Points saillants des décisions dignes d'attention

Décision 1424 24
2025-04-01
L. Petrykowski - M. Falcone - K. Hoskin
  • Mésothéliome
  • Exposition (amiante)

L’employeur a interjeté appel de la décision dans laquelle le commissaire aux appels avait maintenu le droit initial de la travailleuse à une indemnité pour un mésothéliome péritonéal malin de type épithélioïde. La travailleuse était employée comme une concierge dans un établissement d’enseignement et était responsable de tâches élémentaires de nettoyage et d’entretien ménager.

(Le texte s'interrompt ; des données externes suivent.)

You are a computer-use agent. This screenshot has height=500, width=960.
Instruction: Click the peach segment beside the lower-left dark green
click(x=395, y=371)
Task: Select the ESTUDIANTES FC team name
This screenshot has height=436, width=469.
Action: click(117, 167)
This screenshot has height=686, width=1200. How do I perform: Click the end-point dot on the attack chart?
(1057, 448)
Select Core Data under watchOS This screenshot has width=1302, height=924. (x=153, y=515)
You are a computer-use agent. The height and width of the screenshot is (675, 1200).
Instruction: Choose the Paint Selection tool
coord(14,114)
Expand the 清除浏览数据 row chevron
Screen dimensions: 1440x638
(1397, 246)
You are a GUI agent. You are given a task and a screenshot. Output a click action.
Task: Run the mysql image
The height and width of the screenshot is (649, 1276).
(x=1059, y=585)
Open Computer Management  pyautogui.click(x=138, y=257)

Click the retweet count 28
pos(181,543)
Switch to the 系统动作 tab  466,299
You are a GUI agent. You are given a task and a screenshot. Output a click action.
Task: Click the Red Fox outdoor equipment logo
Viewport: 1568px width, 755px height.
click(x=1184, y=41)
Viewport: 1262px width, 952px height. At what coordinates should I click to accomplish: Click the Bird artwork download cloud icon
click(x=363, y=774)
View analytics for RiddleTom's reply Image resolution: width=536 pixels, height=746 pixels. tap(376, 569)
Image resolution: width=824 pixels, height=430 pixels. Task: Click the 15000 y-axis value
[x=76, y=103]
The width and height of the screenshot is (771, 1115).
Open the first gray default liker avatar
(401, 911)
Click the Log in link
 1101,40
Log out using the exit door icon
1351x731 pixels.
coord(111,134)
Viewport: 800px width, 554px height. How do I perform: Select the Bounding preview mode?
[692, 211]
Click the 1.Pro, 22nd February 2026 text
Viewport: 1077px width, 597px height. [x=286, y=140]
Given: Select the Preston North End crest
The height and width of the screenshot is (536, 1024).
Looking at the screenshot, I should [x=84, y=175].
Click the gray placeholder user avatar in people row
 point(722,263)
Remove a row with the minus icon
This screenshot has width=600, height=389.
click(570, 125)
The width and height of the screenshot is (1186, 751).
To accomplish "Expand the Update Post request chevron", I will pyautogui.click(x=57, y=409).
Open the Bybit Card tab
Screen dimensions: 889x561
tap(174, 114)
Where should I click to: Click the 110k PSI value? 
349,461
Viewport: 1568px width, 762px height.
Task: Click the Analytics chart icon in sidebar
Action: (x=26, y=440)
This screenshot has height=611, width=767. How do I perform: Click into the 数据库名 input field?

Le comité a accueilli l’appel de l’employeur.
Le comité a conclu que la présomption de la relation avec le travail énoncée dans la Loi de 1997 et la politique n° 16-02-12, « Mésothéliome de la plèvre et du péritoine », ne s’appliquait pas en l’espèce. La travailleuse n’était pas employée dans le secteur des mines, du broyage, de la fabrication, de l’assemblage, de la construction, de la réparation, de la modification, de l’entretien ou de la démolition qui produit des fibres d’amiante aéroportées. La travailleuse n’était pas un travailleur exposé à l’amiante. Elle n’avait pas physiquement accès à des zones telles que des puits et des salles mécaniques où il y avait un risque plus élevé d’exposition aux matériaux reliés à l’amiante.
De plus, l’apparition d’un mésothéliome péritonéal malin de type épithélioïde, soit dans les 12 ans suivant le début de ses tâches de conciergerie chez l’employeur en 2005, ne cadrait pas avec la période de latence applicable à ce trouble particulier, qui est de 20 ans.
Le comité a aussi noté que de nombreux cas de mésothéliome péritonéal, surtout chez les femmes, avaient une étiologie idiopathique (inconnue). La prépondérance des probabilités ne permettait pas de démontrer qu’elle avait été exposée à l’amiante de façon considérable, routinière ou particulière pendant son emploi chez l’employeur.